Helmer Toro, 59, allegedly collected but failed to pay $369,318.77 that was withheld from the payroll of his employees between July 31, 2003 and April 24, 2009.

According to prosecutors, Toro filed New York State and New York City withholding tax returns under six different company names and sporadically made nominal payments to the New York State Department of Taxation and Finance even though he knew he was obligated to turn over all the withheld taxes. He is accused of transferring a large segment of his workforce from an existing business to one of the new shell companies for the purpose of obtaining a lower unemployment insurance tax rate. Although Toro would form a new company, many of the same workers were employed at the new company and he was thus able to obtain an advantageous rate for his unemployment insurance payments to the trust fund operated by the New York State Department of Labor.

“This case is a wake-up call to all employers who fail to fulfill their fiduciary obligation to pay over taxes withheld from their employee’s salaries,” said Manhattan District Attorney Robert Morgenthau in a statement. “It also demonstrates how tax evasion hurts our workers when an employer deliberately fails to contribute the appropriate amount into the unemployment insurance trust fund.”

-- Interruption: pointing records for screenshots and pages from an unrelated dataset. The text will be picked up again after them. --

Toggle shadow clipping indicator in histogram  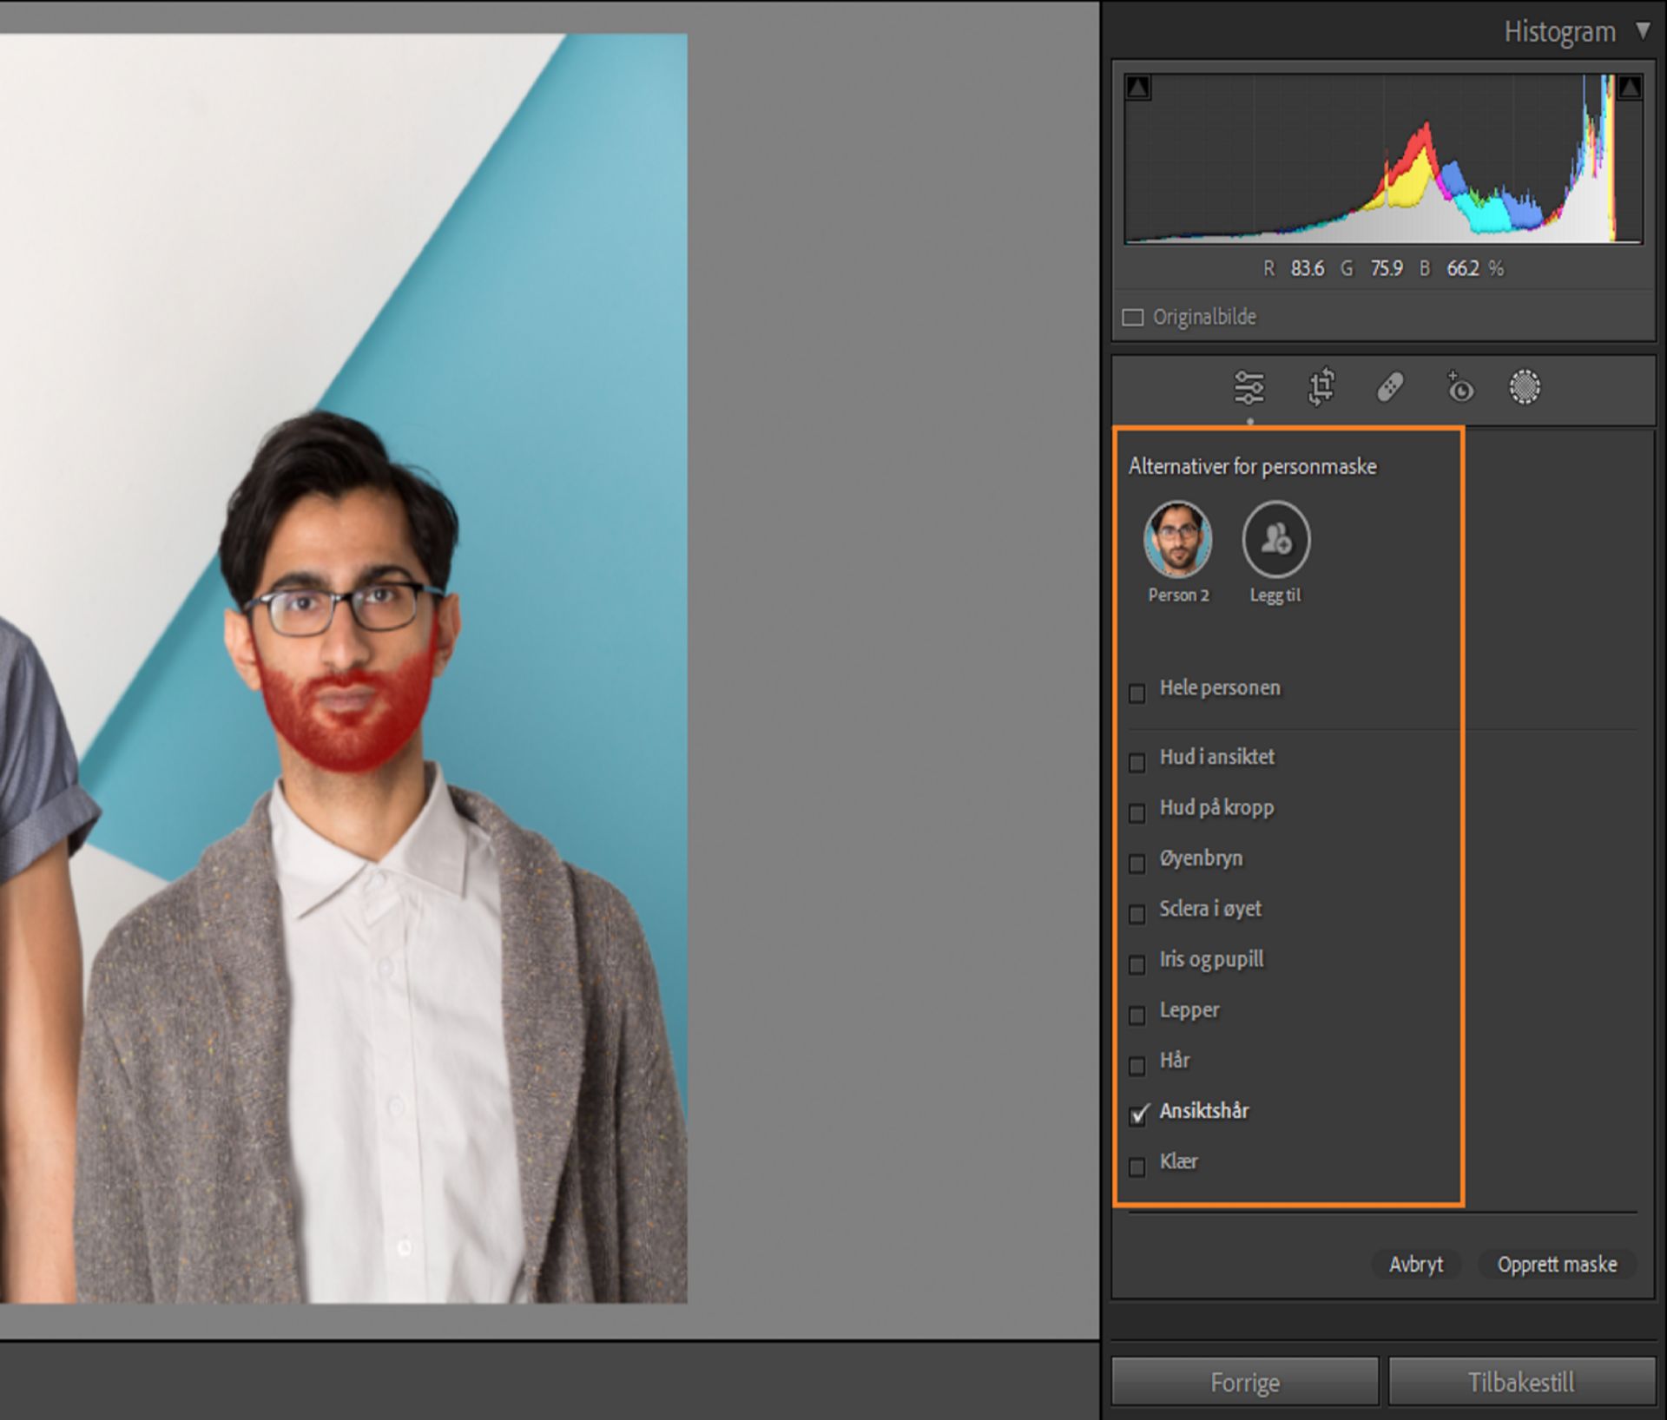[x=1138, y=88]
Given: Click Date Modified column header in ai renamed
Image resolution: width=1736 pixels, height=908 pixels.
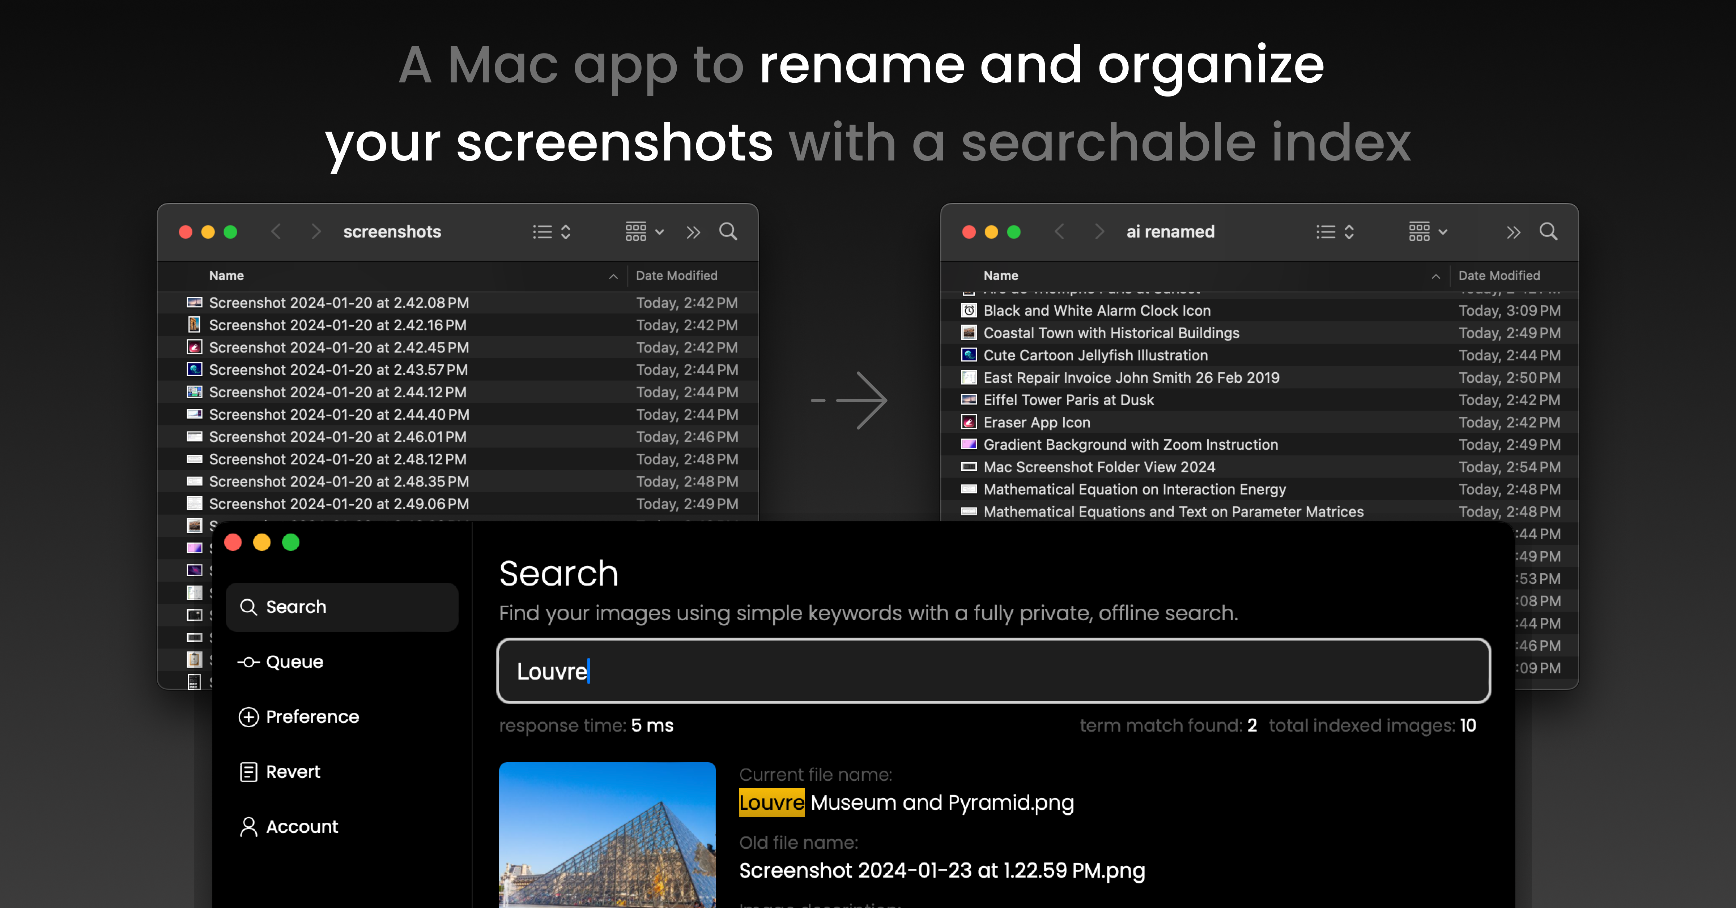Looking at the screenshot, I should pos(1499,275).
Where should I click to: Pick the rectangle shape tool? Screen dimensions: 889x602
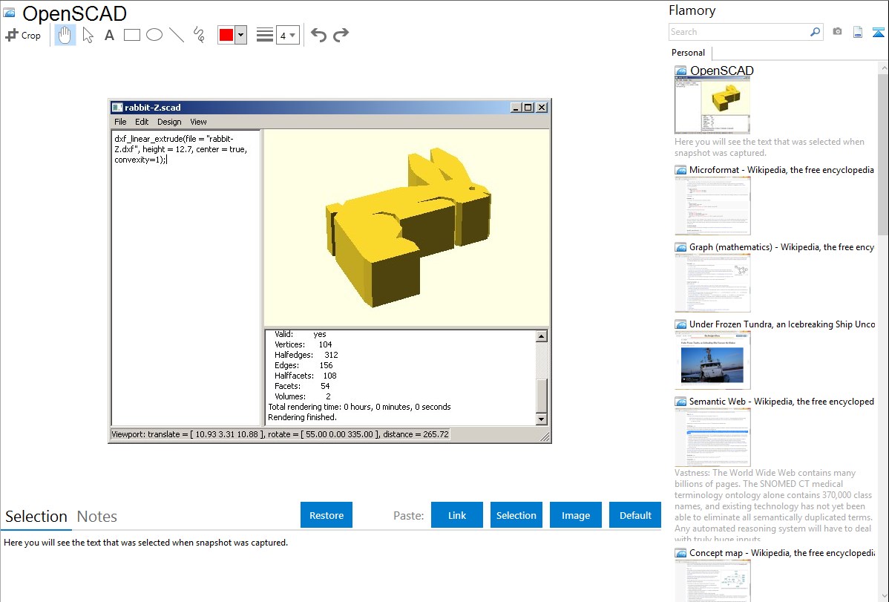coord(132,35)
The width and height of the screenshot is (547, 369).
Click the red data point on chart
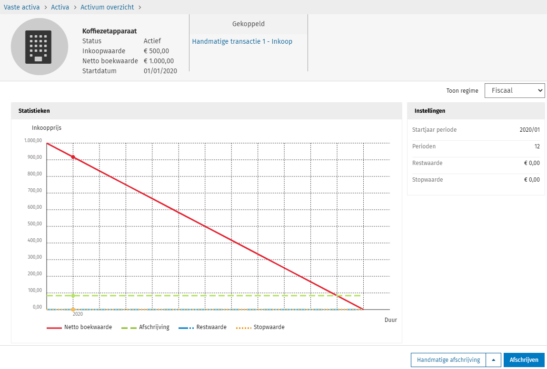coord(73,157)
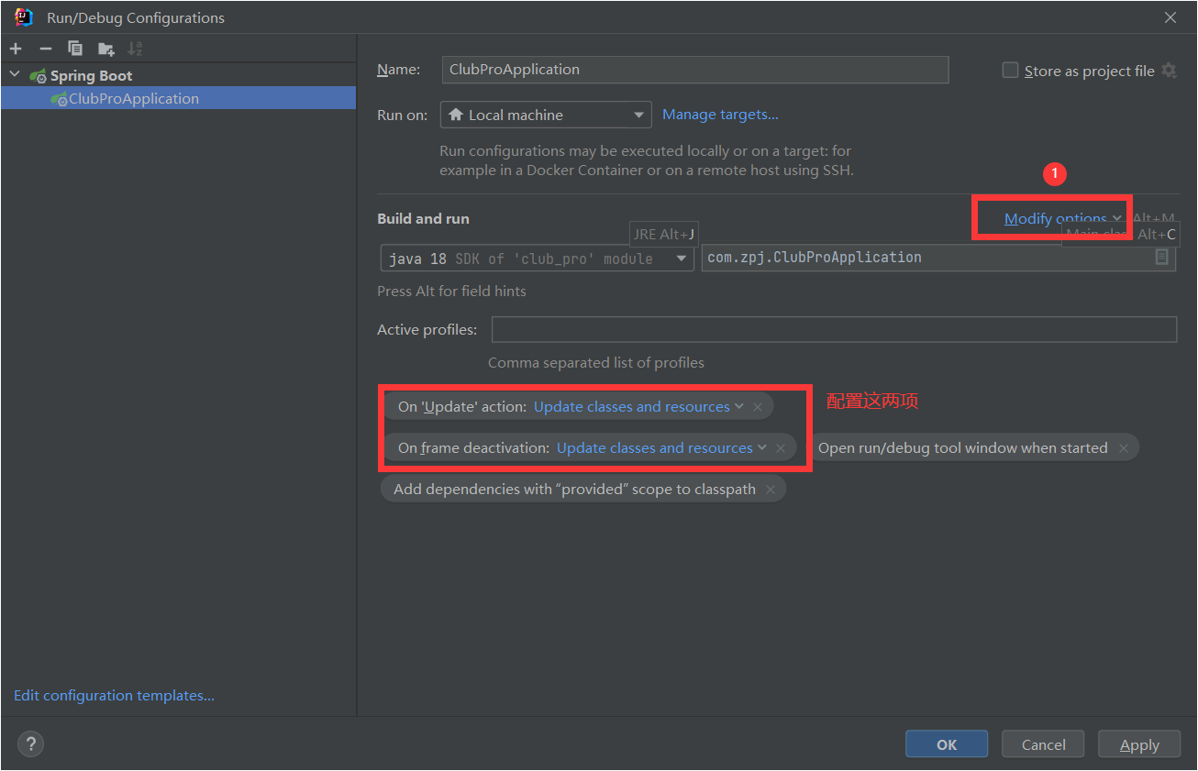Click the Remove Configuration minus icon
The width and height of the screenshot is (1198, 771).
tap(45, 49)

The indictment marks the first prosecution of unemployment insurance tax rate manipulation under the New York State Unemployment Tax Act since it became effective on Jan. 1, 2006, according to the Labor Department. In the past three years, as the Labor Department enhanced its detection program, it found 354 employers who had failed to report transfers of employees properly. The employers collectively owed in excess of $20 million in taxes.